2017 Solar Builder Project of the Year Winners

As part of a production sharing agreement with Solar Renewable Energy LLC, Masonic Village will invest approximately $1.8 million in the expansion over six years. Solar Renewable Energy will finance the remainder of the project costs and will remain the owner of the array for six years, after which Masonic Village will have the option to purchase the system.

After completing an energy benchmarking study last year, Masonic Village determined that energy costs between 2009 and 2015 decreased by 15 percent while the campus grew by 9.4 percent.

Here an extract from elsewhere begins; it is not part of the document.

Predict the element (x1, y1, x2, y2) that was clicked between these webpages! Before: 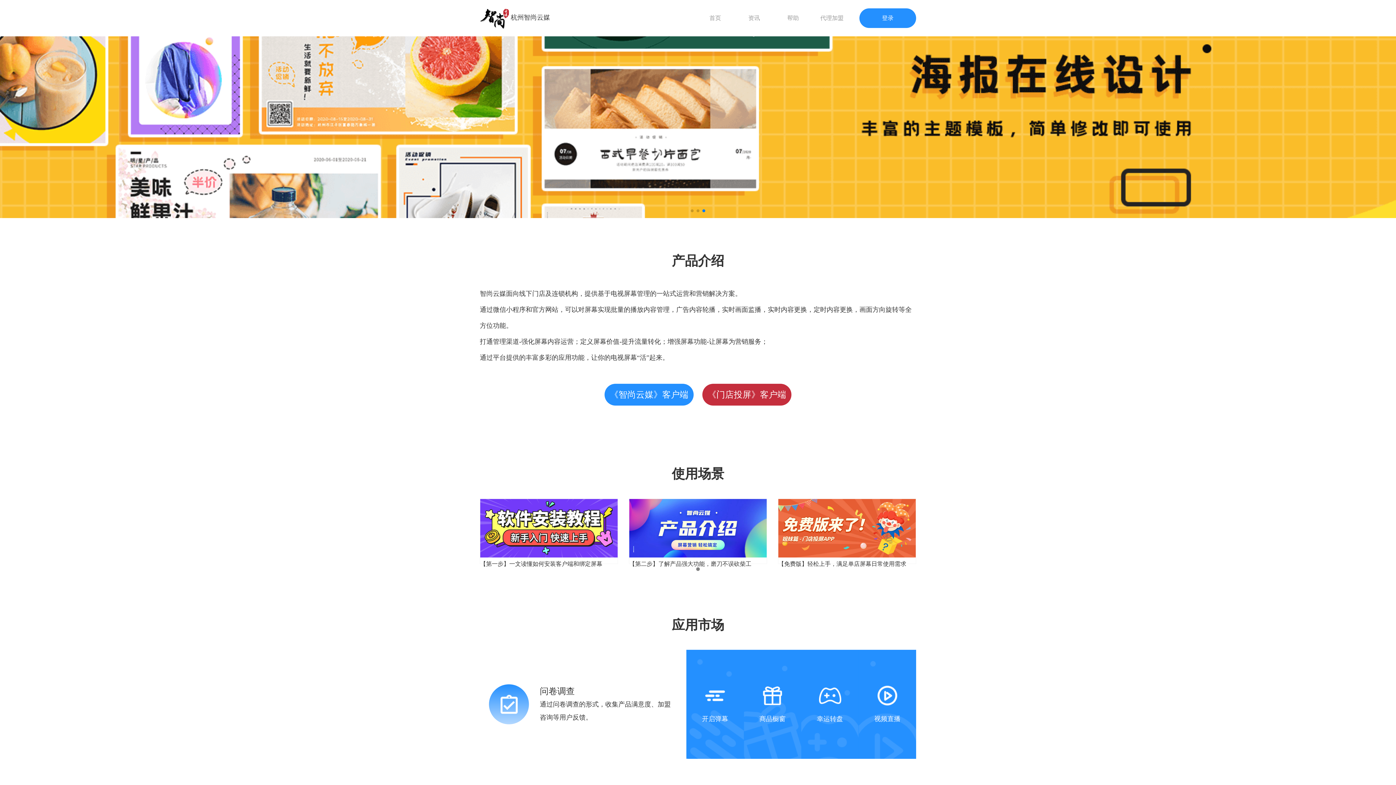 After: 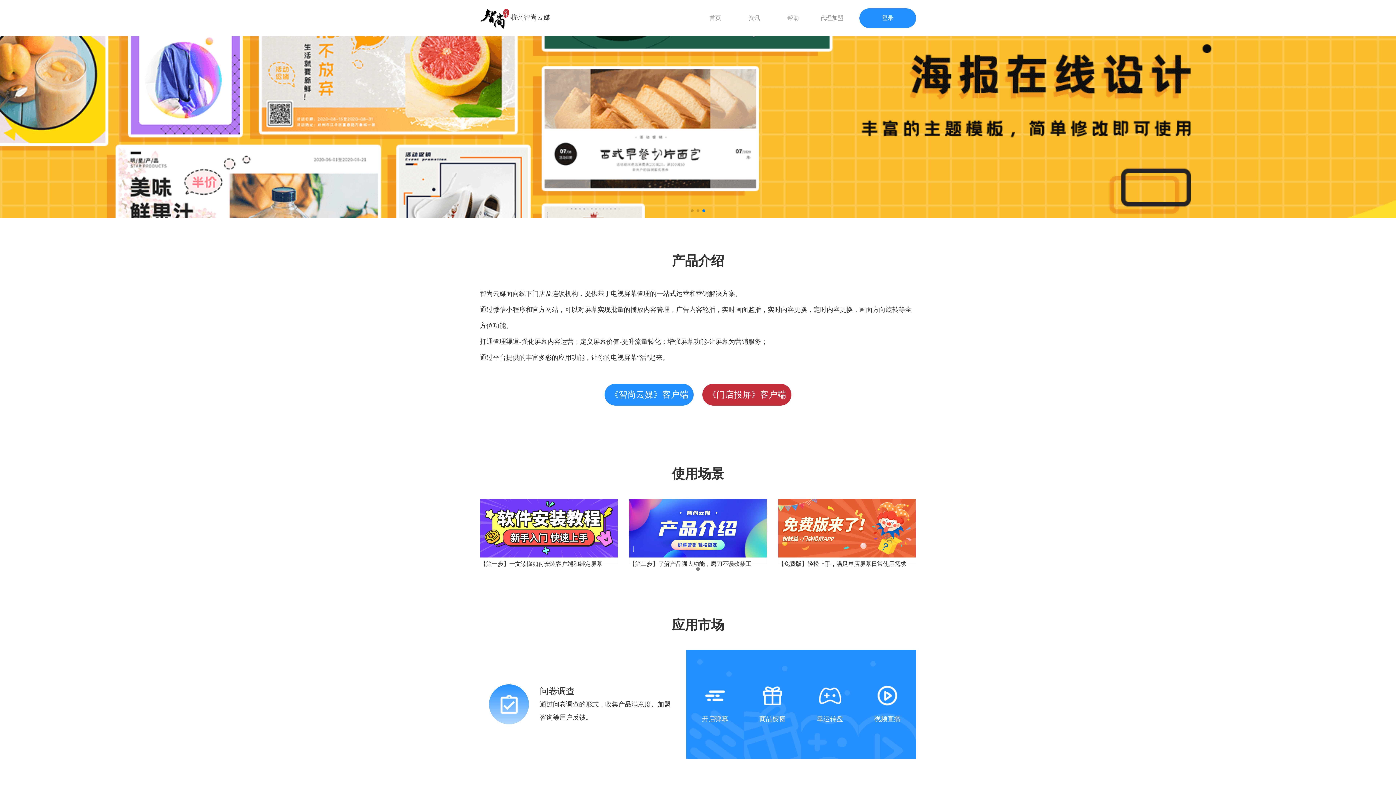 Action: label: 【第二步】了解产品强大功能，磨刀不误砍柴工 bbox: (629, 525, 766, 570)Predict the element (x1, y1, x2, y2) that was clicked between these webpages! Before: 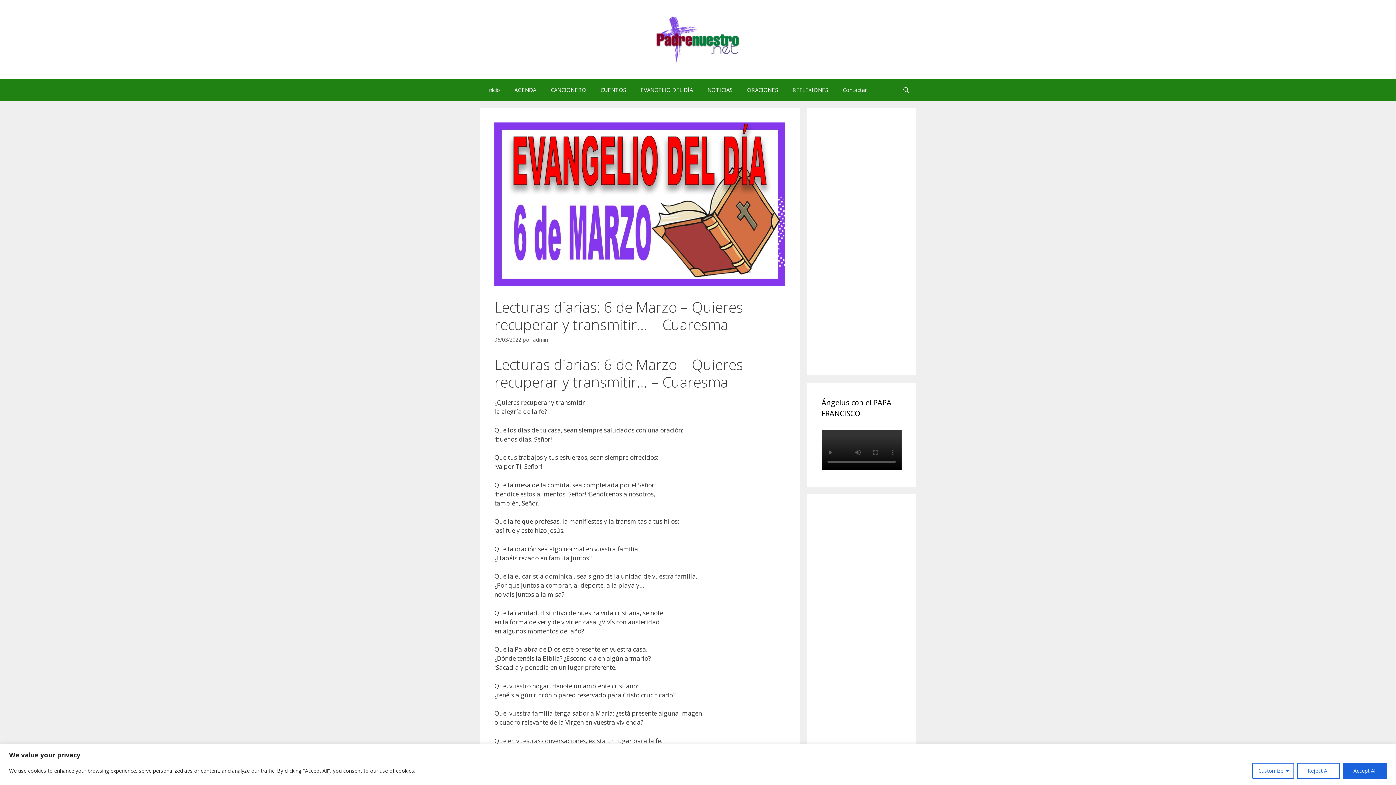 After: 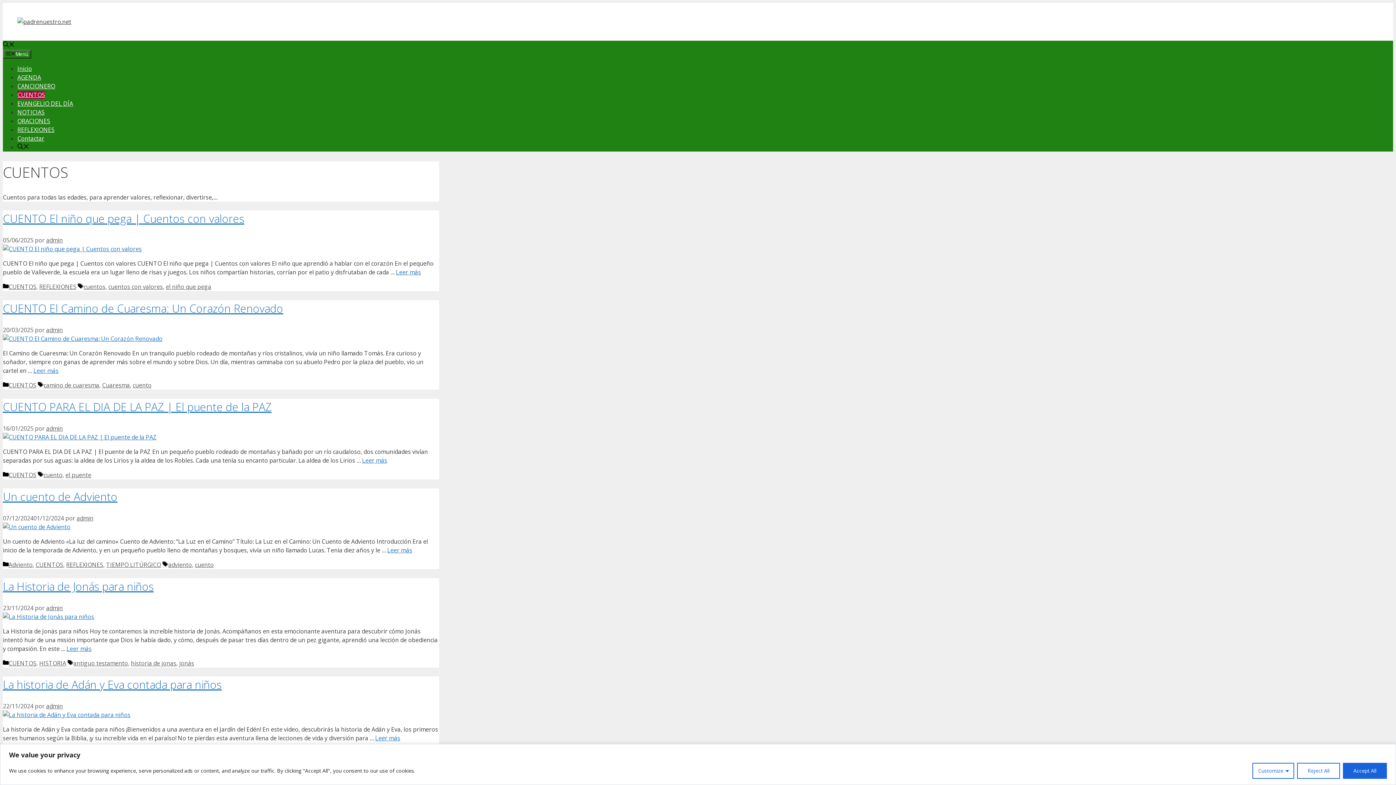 Action: bbox: (593, 78, 633, 100) label: CUENTOS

Microturbines currently generate 10 percent of the campus’ electricity. The heat created as a by-product of the microturbines, in turn, heats water for a portion of resident apartments and the Masonic Health Care Center, reducing the use of gas boilers. Five microturbines were installed in 2002 (with a sixth added in 2010) and upgraded in 2007. The turbines reduce emissions by as much as planting 1,000 acres of forest per year.

Clean energy is part of Masonic Villages’ four-legged energy efficiency plan, the other legs being conservation, efficiency and smart technology. Other efforts include the use of environmentally-friendly materials and methods at all five of its Pennsylvania campuses, including water and electricity-saving fixtures, co-generating electricity, motion detector-controlled lights and the purchase of hybrid vehicles for company use. Staff constantly evaluate new technologies, such as solar light tubes and LED replacements for standard streetlights.